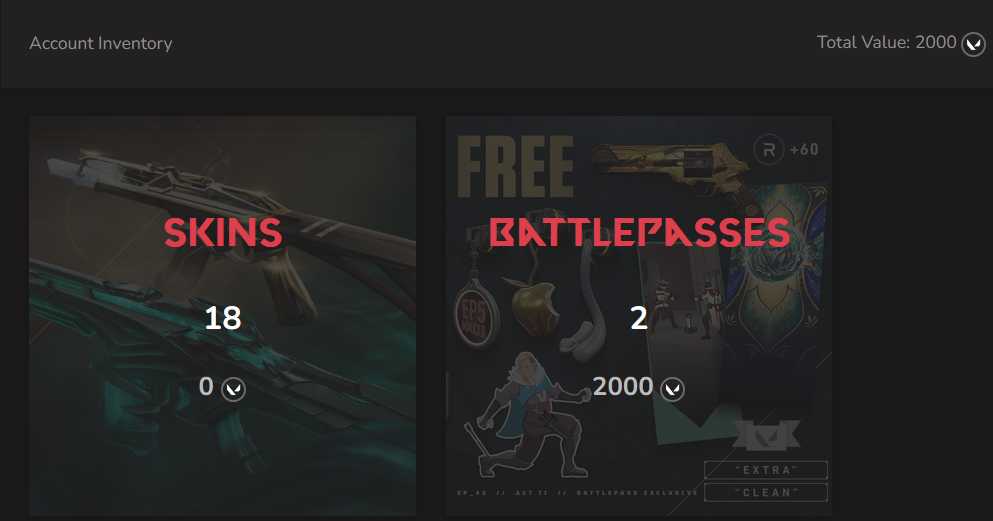Click the Radianite R icon on battlepass card
The width and height of the screenshot is (993, 521).
click(x=768, y=150)
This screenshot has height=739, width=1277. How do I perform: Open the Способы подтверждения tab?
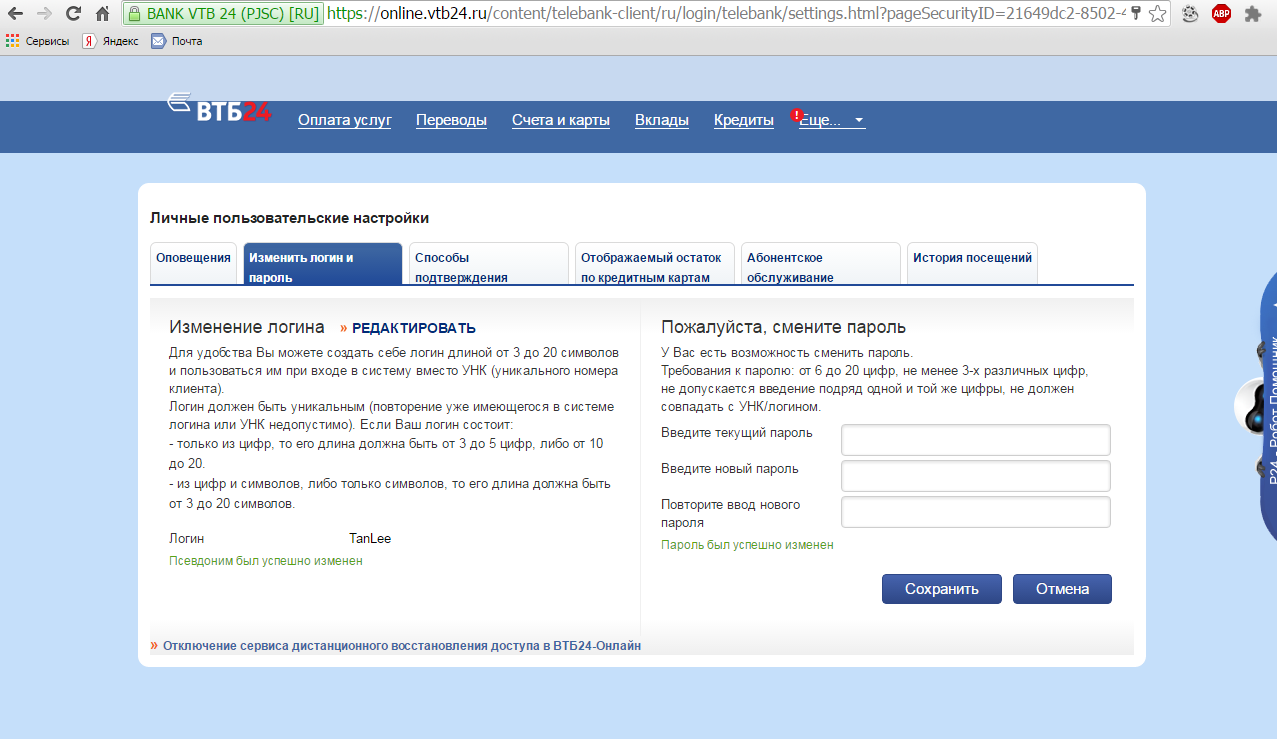coord(487,266)
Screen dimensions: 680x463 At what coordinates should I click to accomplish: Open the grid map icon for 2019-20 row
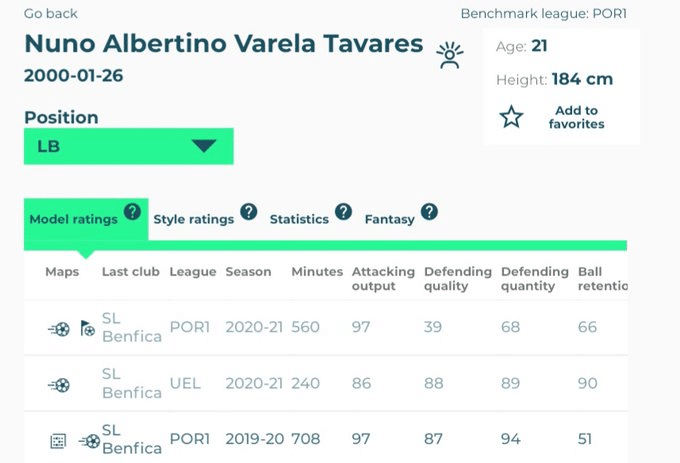click(58, 441)
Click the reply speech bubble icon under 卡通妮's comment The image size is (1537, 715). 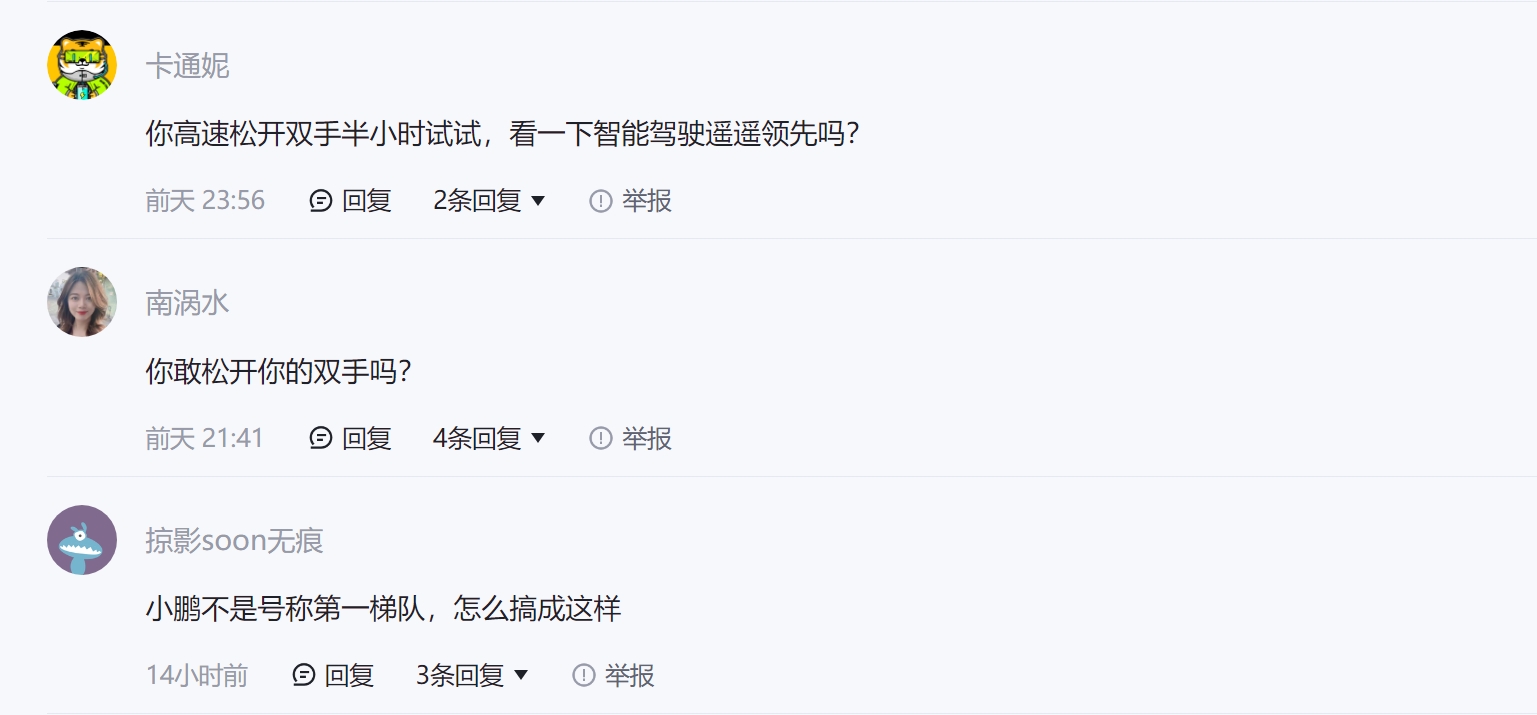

> [EXERCISE DIRECTIONS] From the line with "This screenshot has" to the last line above, restate each line word for word, but skip the pictures.

> [EXERCISE OUTPUT]
This screenshot has height=739, width=1277. How do I perform: Open the Способы подтверждения tab?
coord(487,266)
Screen dimensions: 680x463 At what coordinates should I click to accomplish: Open the grid map icon for 2019-20 row
click(58, 441)
Click the reply speech bubble icon under 卡通妮's comment The image size is (1537, 715). 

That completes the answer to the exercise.